» **Source text**
===

Tiny Adventure

A Tiny Advenure
Enjoying a “Tiny Adventure” last Saturday afternoon

When I was a young boy, my family lived in a small development in south Jacksonville, about a half-mile north of Goodbys Lake. The neighborhood was named Montclair, and was made up of three parallel streets – Darnall Place, Leewood Lane, and Montclair Drive. From the time I was three until I was thirteen, 3628 Darnall Place was my home, and those three streets, my world.

Once I had my own bicycle, each afternoon after school I would take a tiny adventure. Hopping on my red Schwinn Stingray with its white banana seat, I would pedal my way around the neighborhood, always starting with the one-block loop from Darnall Place to Leewood Lane. In fact, I might complete that circuit several times before working up my courage to venture another block north onto Montclair Drive – the outer edge of my known world.

Those rides gave me such confidence and freedom, my bike might as well have been a space ship, carrying me into new dimensions when I rounded the corner at the end of our street. I always packed a snack, maybe a bologna sandwich, or a PB&J, a bag of Lays potato chips, and my red-and-black checked thermos topped up with cherry Kool-Aid, which kept me nourished as I expanded my possibilities.

===

» **Given information**
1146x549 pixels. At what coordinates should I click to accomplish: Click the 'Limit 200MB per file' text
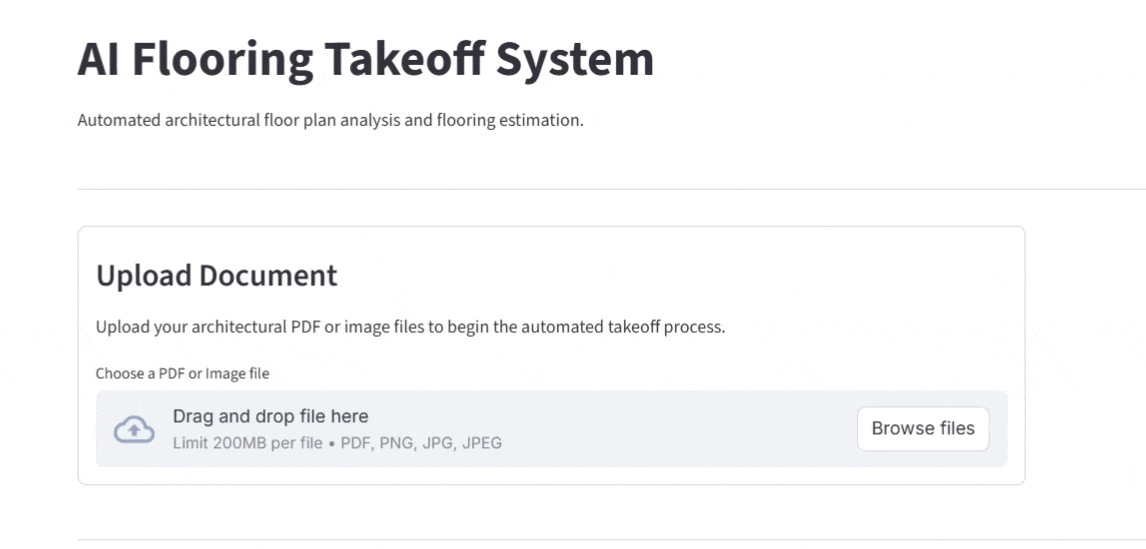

===

» **Task goal**
Reproduce word for word the stretch of the childhood bicycle essay from "Those rides gave" through "expanded my possibilities.".

» **Exercise solution**
Those rides gave me such confidence and freedom, my bike might as well have been a space ship, carrying me into new dimensions when I rounded the corner at the end of our street. I always packed a snack, maybe a bologna sandwich, or a PB&J, a bag of Lays potato chips, and my red-and-black checked thermos topped up with cherry Kool-Aid, which kept me nourished as I expanded my possibilities.